Aromatics still the best support. Strong PX spread (+18% QoQ) continued to support integrated oil refinery earnings amidst new capacity additions. Higher demand for the alternative PX feedstock product, i.e. gasoline blendstock, continued to limit feedstock to produce PX in the region. This was offset to some extent by lower benzene-ULG95 spread (-21% QoQ), which was weak at US$71/t vs. 5-year average of >US$100/t on slower demand for downstream benzene products polystyrene (PS) and acrylonitrile butadiene styrene (ABS) which is concentrated in the home appliance and construction industries.
Retail marketing margin widened QoQ. Marketing margin for the retail oil business improved in 2Q23 (+17% QoQ) to Bt2.5/liter vs. the 5-year average of Bt2/liter based on EPPO statistics.

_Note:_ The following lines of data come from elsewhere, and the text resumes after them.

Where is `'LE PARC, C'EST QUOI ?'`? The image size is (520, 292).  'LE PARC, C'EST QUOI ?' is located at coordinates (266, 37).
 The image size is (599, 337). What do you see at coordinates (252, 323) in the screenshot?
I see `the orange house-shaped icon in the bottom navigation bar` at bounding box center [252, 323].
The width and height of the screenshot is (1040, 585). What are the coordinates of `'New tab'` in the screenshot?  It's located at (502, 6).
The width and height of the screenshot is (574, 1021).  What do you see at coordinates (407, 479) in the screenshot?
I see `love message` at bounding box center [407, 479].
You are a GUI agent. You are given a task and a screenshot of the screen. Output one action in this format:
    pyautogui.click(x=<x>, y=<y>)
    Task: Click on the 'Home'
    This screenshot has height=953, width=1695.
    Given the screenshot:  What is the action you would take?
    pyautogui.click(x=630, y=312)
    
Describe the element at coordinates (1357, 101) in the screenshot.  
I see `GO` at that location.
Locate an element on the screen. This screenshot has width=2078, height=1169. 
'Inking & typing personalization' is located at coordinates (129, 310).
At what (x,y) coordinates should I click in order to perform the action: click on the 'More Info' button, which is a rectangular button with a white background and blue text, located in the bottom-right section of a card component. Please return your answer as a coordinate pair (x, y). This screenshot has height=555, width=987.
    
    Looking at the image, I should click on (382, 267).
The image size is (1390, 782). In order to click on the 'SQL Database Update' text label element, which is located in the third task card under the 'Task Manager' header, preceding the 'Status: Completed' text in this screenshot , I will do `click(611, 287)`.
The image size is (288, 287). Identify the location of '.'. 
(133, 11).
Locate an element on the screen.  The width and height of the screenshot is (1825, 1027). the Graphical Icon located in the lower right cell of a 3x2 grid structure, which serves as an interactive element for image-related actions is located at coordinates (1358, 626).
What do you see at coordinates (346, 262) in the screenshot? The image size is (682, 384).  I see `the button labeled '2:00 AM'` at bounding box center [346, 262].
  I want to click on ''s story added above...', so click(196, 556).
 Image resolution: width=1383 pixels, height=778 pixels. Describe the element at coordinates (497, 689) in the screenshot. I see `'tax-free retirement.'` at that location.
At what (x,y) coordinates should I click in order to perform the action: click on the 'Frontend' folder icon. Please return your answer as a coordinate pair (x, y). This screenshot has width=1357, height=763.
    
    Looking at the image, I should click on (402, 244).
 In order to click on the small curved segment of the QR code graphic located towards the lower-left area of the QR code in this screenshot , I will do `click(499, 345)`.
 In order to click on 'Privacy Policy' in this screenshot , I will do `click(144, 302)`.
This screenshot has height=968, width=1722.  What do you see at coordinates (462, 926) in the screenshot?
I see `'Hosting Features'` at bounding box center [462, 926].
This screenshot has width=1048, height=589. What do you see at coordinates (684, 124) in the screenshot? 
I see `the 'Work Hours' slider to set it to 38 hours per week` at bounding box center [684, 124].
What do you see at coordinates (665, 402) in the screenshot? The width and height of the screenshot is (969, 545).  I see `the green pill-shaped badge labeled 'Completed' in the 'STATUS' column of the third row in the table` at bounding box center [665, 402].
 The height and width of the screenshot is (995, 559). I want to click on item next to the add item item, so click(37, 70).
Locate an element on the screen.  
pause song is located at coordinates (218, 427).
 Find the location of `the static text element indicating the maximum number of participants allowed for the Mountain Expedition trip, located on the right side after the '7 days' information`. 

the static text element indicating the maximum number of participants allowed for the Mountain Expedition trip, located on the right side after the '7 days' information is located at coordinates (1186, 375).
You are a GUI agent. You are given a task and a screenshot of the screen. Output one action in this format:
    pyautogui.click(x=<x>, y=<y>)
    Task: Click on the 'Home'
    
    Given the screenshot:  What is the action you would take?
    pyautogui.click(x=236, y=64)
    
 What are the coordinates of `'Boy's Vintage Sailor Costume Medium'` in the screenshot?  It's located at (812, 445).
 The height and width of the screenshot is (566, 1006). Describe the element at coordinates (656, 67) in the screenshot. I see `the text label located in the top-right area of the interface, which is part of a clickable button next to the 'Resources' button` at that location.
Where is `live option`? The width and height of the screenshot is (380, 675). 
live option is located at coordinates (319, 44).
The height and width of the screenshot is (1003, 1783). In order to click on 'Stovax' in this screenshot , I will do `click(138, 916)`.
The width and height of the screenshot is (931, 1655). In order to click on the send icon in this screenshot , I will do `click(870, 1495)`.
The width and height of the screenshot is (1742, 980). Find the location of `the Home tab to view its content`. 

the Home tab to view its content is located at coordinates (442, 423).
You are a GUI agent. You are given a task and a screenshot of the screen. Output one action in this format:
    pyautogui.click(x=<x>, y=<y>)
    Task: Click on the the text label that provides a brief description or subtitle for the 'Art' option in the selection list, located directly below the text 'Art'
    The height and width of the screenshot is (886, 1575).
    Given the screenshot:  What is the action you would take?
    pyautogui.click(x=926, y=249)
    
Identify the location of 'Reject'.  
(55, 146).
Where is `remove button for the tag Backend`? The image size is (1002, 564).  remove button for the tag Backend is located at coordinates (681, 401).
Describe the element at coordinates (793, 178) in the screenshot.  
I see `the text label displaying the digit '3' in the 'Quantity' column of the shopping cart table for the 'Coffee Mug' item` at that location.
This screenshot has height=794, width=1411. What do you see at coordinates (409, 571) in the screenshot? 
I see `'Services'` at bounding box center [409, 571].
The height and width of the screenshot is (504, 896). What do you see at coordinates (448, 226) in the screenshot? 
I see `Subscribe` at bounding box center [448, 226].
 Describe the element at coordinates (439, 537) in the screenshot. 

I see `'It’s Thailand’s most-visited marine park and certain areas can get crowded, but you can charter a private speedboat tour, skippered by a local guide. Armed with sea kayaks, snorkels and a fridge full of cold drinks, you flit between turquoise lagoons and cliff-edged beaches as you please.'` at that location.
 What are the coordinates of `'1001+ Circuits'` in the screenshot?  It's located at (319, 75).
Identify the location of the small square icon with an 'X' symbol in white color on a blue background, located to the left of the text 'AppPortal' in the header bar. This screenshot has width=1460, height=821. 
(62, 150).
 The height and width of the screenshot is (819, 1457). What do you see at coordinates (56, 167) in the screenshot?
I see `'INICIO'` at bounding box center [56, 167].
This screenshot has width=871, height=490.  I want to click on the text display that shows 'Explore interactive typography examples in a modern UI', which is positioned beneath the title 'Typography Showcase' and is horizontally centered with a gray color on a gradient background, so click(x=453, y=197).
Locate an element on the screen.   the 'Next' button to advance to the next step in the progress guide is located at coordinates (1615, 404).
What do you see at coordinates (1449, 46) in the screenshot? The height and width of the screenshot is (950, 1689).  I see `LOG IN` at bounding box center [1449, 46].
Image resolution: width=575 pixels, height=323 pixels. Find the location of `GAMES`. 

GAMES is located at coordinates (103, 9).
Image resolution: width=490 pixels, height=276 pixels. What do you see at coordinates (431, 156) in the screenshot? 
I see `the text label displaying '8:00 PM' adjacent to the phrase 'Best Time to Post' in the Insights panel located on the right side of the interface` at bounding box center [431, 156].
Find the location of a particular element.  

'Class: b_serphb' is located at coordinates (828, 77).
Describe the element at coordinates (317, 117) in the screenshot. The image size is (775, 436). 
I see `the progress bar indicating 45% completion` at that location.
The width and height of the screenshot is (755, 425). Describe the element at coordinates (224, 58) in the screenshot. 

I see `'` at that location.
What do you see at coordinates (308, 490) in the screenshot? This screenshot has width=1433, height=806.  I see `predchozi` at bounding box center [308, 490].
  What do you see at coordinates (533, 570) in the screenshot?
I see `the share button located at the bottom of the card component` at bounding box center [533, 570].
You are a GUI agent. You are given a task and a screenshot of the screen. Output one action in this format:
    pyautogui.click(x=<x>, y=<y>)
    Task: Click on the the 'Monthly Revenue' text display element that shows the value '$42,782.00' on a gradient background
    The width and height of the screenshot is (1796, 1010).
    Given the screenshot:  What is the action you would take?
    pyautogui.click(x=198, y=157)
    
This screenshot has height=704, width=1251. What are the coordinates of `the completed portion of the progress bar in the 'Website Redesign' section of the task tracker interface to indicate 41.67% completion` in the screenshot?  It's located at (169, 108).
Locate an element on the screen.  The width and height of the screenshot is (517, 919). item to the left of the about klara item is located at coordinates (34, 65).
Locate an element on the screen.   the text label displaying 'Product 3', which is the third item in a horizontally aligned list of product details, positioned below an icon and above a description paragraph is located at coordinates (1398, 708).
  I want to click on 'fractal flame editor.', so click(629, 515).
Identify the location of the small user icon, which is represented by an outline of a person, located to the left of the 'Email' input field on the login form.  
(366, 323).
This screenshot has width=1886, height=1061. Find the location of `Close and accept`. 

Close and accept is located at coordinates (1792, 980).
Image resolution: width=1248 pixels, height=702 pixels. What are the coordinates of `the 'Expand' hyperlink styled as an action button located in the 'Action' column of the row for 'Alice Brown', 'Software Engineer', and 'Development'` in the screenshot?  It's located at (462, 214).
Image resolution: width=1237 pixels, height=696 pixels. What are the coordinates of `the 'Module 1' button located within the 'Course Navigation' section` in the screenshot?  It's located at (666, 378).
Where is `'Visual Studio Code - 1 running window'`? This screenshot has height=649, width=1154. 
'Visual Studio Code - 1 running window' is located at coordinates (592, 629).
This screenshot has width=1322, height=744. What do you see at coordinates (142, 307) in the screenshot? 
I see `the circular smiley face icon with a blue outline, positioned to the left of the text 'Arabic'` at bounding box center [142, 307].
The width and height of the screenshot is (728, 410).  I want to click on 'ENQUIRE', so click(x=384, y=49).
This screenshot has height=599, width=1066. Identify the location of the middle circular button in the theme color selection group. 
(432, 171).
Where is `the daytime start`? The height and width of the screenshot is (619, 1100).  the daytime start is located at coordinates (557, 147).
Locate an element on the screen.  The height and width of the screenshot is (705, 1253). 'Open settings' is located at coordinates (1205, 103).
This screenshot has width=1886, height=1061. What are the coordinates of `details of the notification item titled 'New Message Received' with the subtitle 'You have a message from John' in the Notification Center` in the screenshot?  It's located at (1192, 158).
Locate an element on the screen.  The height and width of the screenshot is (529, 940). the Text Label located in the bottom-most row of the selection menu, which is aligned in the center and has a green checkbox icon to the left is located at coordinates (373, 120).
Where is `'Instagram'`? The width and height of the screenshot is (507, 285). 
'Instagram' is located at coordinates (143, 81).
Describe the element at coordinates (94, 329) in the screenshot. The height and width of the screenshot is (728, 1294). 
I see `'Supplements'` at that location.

Government intervention during lower oil price was less intense while the Oil Fuel Fund continued to repay its debt to operators. The Fund’s net position improved to -Bt48.7bn as of July 23, 2023 from -Bt121.5bn on Jan 1, 2023. Of this amount, the liabilities for oil price subsidy fell to Bt5.2bn from Bt84.3bn in the same period. We believe downside risk to marketing margin is lower at the current crude oil price of US$80/bbl± vs. >US$100/bbl in 2022.
Better earnings expected in 2H23F on refinery business. Singapore GRM has gradually recovered since mid-July with a QTD average of US$5.7/bbl. This was driven by higher crack spread for diesel and jet fuel while gasoline spread narrowed as the end of summer driving season approaches. A higher oil price is expected to be a short-term benefit for oil refiners via some inventory gains vs a loss in 2Q23. The IEA expects oil demand to rise in 3Q23 while OPEC+ undertakes a greater production cut. The US EIA expects Brent crude oil prices to gradually increase, reaching an average of US$80/bbl in 4Q23 vs. US$78/bbl in 2Q23. We expect those firms with marketing arms to continue to enjoy a reasonable marketing margin thanks to a less stringent cap on retail oil prices.
BCP remains top pick despite 20% rise in share price YTD. BCP’s share price increase reflects investor optimism about its acquisition of a majority interest in ESSO, which we see as an accretive acquisition with a fair purchase price, providing earnings and synergy benefits in operations and marketing. This will be an additional driving factor for BCP apart from business diversification. Management expects the transaction to be complete by mid-Aug after BCP and ESSO’s 2Q23 results announcements, which will determine the final acquisition price. BCP remains our top pick on solid earnings in 2023 despite a fall of 29% due to abnormally high GRM and gas price in 2022, as business diversification minimizes the damage from volatile oil price. Apart from this and solid GRM in 2023F, we like BCP for its exposure to E&P in Norway, gaining from the strong oil and gas market in Europe to replace supply from Russia. Share price is up 20% YTD, outperforming its local peers and SETENERG and we see more upside after the ESSO deal is done.
Key risk factors: 1) Volatile oil price, GRM and FX, 2) changes in consumer preferences for fossil fuel and 3) changes in regulatory policy on GHG emissions, including carbon tax and carbon credit.